Einträge aus einem Datensatz:
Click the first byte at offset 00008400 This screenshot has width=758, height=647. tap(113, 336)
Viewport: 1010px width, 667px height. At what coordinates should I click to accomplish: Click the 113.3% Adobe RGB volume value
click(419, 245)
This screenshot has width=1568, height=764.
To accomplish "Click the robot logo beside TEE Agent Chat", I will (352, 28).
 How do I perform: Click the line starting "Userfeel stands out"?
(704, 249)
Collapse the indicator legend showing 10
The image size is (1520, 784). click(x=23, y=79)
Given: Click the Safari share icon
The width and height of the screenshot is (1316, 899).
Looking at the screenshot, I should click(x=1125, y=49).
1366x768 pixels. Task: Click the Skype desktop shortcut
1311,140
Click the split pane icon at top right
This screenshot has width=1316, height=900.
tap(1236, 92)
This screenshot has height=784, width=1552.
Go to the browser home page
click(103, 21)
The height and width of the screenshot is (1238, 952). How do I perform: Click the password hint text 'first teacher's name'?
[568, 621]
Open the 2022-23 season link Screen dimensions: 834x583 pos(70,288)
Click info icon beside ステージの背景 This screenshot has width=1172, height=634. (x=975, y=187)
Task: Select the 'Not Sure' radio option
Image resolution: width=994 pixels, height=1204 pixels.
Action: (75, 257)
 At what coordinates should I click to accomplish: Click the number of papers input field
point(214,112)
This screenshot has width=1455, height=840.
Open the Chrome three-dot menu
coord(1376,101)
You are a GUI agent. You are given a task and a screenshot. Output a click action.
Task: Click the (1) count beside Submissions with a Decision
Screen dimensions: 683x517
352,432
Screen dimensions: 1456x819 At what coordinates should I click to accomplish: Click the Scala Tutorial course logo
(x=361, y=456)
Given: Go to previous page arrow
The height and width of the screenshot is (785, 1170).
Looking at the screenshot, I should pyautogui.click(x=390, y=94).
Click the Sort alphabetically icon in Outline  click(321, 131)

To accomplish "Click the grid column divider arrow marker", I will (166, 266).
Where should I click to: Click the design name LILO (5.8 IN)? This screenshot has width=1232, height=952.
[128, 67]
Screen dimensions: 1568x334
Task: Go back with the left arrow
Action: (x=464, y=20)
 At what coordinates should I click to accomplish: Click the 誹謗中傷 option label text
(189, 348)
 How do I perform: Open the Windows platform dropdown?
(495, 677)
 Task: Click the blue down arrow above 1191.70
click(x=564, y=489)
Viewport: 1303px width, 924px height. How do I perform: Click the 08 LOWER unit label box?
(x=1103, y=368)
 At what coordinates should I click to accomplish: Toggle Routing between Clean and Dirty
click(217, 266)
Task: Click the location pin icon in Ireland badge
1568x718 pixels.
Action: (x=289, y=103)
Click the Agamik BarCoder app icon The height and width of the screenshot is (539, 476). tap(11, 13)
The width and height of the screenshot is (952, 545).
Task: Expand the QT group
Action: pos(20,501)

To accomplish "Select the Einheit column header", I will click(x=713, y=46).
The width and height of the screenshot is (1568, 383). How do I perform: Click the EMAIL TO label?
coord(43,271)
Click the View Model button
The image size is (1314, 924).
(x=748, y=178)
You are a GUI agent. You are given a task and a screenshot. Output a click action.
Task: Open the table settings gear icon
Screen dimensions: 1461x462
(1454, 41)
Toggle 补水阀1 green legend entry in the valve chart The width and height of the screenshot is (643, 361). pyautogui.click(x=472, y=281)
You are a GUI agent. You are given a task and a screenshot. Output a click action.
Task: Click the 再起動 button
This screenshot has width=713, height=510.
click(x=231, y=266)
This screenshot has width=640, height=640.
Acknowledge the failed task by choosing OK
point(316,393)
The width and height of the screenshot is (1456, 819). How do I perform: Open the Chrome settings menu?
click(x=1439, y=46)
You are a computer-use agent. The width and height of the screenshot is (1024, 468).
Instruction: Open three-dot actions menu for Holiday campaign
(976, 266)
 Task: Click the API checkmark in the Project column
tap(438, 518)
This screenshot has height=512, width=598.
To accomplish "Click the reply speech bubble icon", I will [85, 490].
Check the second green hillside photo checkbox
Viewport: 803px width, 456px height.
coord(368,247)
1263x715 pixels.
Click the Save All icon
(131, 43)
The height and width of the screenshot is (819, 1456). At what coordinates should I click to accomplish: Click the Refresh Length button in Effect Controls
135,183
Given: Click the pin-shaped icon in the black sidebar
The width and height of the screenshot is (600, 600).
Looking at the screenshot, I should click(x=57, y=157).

Ziel der Aufgabe:
Wähle bitte aus den Einträgen oben jede Zeile aus, die das Wort „menu“ enthält.

Lösung:
Open the Chrome three-dot menu
The width and height of the screenshot is (1456, 819). How do I perform: Open the Chrome settings menu?
Instruction: Open three-dot actions menu for Holiday campaign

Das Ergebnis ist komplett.